L’Oreal Brandstorm’s Nicholas Niro



Who: Nicholas Niro, 23, Montreal

Why he’s a big deal: This Quebecer went all the way to the U.K. to become a winner at last year’s L’Oréal Brandstorm – the cosmetic company’s student recruiting competition that asked them to create a new sun care product range. Niro, along with British teammates Matt Ives and Ben Hayward, won the U.K. division and placed second overall in the finals in Paris against students from 38 countries.

Their task was to target the teen to young adult demo with Capital Soleil, Vichy’s sun care line. The team took a risk and focused solely on young men, developing a wash-on SPF product for the shower called Magnetic. It featured packaging inspired by the sleek black Vichy Homme look and a rubberized logo, making it easy to grip in the shower.

Niro was in the U.K. at the time completing his master’s in management at the University of Cambridge after an undergrad at Queen’s where he studied art history and sociology – not the usual background for a marketer, but he says, ‘I studied consumer behaviour in sociology and contemporary art in art history, [providing a background in] visuals. It gave me a perspective that laid the foundation for my marketing studies.’

After being recruited out of Brandstorm, he interviewed for L’Oréal in the U.K., but realized he wanted to return to work in Canada, so they forwarded his CV to L’Oréal’s Montreal head office. Since June, Niro has worked as assistant product manager on designer fragrances like Diesel (launching a new scent this summer) and Viktor & Rolf, using his knowledge of that elusive young male demo to get them smelling a little better.

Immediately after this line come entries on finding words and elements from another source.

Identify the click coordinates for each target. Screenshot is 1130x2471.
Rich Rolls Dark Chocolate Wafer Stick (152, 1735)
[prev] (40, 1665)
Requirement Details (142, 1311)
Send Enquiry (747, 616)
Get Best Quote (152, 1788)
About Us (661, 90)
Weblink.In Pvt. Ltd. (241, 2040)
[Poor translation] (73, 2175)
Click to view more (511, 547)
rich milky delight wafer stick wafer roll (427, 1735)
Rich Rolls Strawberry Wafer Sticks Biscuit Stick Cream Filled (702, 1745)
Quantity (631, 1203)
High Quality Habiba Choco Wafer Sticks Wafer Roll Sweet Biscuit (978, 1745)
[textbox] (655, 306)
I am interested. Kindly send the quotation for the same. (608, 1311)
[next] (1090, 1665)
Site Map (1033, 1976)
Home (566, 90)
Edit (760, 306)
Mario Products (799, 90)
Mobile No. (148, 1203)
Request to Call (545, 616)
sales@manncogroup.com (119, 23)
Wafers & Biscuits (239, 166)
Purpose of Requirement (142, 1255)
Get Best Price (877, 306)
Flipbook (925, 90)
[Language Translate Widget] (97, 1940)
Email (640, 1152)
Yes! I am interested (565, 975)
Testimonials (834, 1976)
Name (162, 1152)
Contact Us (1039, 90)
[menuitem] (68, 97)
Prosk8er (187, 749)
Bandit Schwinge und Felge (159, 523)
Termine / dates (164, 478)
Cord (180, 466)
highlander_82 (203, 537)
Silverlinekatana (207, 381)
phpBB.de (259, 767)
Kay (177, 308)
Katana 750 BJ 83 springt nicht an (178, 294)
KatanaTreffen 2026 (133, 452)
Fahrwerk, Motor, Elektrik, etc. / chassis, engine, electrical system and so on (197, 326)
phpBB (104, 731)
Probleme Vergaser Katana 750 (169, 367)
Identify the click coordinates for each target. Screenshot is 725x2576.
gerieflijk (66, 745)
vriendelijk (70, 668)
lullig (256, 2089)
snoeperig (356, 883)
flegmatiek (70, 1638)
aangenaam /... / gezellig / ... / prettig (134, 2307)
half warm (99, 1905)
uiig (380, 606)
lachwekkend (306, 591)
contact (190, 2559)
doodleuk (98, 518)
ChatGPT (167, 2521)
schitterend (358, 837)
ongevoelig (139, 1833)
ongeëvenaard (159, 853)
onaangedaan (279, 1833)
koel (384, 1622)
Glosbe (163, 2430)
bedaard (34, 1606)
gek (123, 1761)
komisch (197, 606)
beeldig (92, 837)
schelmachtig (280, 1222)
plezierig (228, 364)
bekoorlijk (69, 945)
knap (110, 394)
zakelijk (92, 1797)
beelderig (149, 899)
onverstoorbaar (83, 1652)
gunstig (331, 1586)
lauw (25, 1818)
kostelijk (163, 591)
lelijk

What’s important when it comes to reaching young men?

They’re known as the hardest group to reach, but we do know where they spend most of their time: they’re on their phones and they’re online, compared to women who are more reachable in print – in magazines – and on television. So we’ve tweaked our strategy to target them. Our media is mostly focused on the online and SMS mobile campaign.

You’re part of that demo, so do you think that rings true?

Absolutely. What’s great about it is, I can go home and when I’m having a beer with some friends, I bring this all up. I want to know what their feedback is – my own forum essentially.

How important is community involvement, like L’Oréal’s sponsorship of Luminato, to your generation?

The sponsorship of the arts is crucial because art allows freedom of voice and questioning of our values and standards. Without it we’d be nowhere, and obviously this is my artistic side speaking, but I couldn’t agree more with L’Oréal’s participation with Luminato. It not only sponsors the arts and allows them to flourish, but it also allows a chance for our brands to be implicated.

How has the recession affected your experience as a new member of the industry?

We’re in a time where every dollar spent has to count and that’s a great time to learn because we’re not spending on just anything. Everything has to be accounted for, everything has to be justified. And at L’Oréal it’s a great time to be here because we’re still going through with our plans, we’re just making sure everything has a purpose.